Инга проворно достала из мешка еще один стаканчик, плеснула в него щедро из бутылки, слепила из хлеба, сыра и колбасы многослойный бутерброд. И вдруг опять сильно и легко вдохнула в себя воздух. Сначала и не поняла отчего, а потом вдруг догадалась – не шла больше от Нади в ее сторону волна озлобленности. Другой пришла сюда Надя. Старшей сестрой пришла. Именно старшей. Именно сестрой. Той самой, умеющей понять, умеющей простить все, что угодно, раз и навсегда. Потому что так должно быть. Она не смогла бы сейчас объяснить, наверное, отчего это именно так должно быть, она просто знала это, и все тут. Потому что – сестра! Потому что сама обязательно бы простила. И пусть отец на это посмотрит, пусть порадуется…

– Надь, а… Вера? Она знает, что ты на кладбище пошла?

– Не-а, не знает, – покачала головой Надя, принимая из Ингиных рук стаканчик с водкой и бутерброд. – Я сказала, что в магазин пошла. Не решилась как-то правду… А может, надо было?

– Нет. Пусть сама решает. Решит – придет.

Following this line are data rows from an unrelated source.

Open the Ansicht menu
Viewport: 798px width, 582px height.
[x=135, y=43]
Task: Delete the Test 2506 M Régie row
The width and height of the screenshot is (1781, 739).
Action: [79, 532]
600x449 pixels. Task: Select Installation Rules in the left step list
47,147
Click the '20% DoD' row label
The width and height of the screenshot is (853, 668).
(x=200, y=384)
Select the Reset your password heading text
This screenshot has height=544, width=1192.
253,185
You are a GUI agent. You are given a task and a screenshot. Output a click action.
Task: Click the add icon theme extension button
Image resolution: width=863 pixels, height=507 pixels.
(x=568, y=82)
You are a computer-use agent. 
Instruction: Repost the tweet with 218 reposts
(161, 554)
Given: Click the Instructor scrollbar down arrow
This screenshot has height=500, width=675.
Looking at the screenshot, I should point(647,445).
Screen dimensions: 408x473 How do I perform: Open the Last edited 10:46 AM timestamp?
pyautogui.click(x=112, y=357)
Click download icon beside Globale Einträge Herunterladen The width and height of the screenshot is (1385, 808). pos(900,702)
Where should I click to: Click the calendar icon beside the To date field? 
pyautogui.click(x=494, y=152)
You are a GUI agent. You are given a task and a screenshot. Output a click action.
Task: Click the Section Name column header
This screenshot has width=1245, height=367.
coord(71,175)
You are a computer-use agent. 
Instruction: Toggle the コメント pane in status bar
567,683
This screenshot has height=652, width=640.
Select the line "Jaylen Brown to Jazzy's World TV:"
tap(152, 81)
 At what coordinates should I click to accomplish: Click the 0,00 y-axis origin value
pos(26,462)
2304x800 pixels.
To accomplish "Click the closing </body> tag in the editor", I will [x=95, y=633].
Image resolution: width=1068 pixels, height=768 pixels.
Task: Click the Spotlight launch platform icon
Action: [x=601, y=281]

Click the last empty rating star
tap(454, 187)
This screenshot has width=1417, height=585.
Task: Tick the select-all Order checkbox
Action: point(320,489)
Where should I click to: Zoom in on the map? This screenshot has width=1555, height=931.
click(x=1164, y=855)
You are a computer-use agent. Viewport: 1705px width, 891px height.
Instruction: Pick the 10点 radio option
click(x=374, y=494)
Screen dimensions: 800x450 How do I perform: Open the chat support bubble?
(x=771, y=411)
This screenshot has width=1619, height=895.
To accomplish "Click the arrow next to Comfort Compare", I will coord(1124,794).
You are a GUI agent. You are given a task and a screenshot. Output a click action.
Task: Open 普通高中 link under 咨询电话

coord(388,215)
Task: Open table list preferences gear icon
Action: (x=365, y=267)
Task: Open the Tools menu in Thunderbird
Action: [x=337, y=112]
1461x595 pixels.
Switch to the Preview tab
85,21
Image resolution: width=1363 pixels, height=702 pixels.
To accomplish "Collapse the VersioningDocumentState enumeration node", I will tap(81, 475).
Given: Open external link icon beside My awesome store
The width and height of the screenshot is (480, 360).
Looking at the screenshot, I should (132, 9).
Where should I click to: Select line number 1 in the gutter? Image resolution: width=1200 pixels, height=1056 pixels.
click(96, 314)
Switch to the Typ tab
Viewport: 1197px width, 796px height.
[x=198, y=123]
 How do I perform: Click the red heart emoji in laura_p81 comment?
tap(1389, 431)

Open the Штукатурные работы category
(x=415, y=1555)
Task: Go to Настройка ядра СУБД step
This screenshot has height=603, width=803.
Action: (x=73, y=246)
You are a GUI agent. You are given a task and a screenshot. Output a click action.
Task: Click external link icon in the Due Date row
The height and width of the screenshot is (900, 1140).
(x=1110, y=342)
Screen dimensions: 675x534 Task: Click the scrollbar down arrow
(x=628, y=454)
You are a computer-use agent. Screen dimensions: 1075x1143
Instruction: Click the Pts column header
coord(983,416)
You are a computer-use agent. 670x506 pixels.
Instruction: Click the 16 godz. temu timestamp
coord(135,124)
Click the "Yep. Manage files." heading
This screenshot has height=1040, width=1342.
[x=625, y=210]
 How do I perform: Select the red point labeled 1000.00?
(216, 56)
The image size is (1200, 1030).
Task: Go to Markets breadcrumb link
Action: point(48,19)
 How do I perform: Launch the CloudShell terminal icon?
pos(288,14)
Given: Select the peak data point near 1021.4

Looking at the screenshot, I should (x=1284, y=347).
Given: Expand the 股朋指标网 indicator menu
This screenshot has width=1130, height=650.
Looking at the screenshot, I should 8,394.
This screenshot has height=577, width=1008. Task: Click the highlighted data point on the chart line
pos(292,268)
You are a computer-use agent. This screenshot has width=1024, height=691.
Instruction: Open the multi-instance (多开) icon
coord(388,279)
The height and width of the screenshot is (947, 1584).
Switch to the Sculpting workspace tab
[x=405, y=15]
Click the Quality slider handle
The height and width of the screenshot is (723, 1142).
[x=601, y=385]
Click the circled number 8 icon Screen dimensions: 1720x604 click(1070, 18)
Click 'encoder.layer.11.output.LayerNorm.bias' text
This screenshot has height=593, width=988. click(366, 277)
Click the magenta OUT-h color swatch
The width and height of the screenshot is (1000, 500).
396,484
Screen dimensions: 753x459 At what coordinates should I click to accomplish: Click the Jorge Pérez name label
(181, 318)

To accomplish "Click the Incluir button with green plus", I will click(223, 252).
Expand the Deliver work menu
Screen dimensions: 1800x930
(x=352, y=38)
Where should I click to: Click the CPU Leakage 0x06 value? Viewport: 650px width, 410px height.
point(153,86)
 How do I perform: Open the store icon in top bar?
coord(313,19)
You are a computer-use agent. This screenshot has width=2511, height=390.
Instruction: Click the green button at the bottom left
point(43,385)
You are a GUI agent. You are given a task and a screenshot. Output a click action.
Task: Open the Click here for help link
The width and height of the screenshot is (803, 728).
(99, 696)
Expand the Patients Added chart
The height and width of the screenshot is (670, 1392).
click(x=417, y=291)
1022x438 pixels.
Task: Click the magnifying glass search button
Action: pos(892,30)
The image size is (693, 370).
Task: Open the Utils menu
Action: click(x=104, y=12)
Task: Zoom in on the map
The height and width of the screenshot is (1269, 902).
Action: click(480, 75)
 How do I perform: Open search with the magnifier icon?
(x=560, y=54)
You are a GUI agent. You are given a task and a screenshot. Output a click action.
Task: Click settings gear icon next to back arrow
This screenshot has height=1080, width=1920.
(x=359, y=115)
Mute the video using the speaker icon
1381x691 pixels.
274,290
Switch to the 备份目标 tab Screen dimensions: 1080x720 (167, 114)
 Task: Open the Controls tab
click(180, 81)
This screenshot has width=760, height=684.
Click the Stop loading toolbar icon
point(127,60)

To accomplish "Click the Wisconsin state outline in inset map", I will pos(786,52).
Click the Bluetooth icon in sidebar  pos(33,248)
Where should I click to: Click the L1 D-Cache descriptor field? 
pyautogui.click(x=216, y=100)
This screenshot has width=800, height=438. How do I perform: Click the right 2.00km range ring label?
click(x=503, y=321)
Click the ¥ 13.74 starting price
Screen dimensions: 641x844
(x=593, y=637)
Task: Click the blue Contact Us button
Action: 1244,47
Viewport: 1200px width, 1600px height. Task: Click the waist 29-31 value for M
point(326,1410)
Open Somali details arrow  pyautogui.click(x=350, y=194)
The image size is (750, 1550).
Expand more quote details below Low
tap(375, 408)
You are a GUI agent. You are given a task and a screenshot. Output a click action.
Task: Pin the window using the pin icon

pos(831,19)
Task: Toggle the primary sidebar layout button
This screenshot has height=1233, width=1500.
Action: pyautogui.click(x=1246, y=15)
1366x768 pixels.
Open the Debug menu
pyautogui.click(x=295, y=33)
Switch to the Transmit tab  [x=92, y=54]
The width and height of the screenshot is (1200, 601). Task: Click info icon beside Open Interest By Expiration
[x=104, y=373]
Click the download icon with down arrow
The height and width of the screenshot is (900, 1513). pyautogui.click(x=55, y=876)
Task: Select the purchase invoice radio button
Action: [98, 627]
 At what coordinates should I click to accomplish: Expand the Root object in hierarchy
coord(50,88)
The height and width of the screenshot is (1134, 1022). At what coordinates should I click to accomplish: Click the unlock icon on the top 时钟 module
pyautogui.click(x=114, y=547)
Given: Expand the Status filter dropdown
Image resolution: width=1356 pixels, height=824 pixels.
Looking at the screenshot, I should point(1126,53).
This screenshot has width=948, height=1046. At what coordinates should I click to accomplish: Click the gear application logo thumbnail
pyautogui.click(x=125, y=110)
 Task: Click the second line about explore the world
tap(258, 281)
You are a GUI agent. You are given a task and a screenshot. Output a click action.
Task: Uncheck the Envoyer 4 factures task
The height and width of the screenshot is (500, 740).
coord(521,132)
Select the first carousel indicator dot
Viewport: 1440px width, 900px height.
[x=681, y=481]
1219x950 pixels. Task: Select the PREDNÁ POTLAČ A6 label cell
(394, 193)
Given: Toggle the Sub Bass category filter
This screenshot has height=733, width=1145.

– Ну да. Правильно. Что ж, давай папу поминать… Прости нас, дорогой… – вмиг севшим голосом произнесла Надежда, взглянув коротко на овал портрета. – Не выполнили мы твою волю… Пришли вот…

Она всхлипнула тяжко, прикрыв глаза рукой, затряслась в тихом плаче. Потом остановила себя усилием воли, опрокинула водку в рот. Пожевав толстый бутерброд и помолчав довольно долго, резко повернула голову к Инге:

– Значит, так, сестренка. Считай, что я тебя простила. Полностью и безоговорочно. И к вопросу этому мы больше не возвращаемся. Поняла?

– Да, Надь, поняла. Спасибо. Я и сама уже догадалась, что ты простила.

– Как?

– Не знаю… – пожала плечами Инга. – Вот ты пришла сюда, села, я и почувствовала…

– А про черта внутри – это ты права, пожалуй. С каждым такое может случиться, когда он мозгами своими не руководит. А потом удивляется – как это я… А сам и не виноват вовсе. Его просто черт за руку ведет. Откуп за свой уход требует. Чтоб человек себя хоть ненадолго сволочью почувствовал. И освободился одновременно.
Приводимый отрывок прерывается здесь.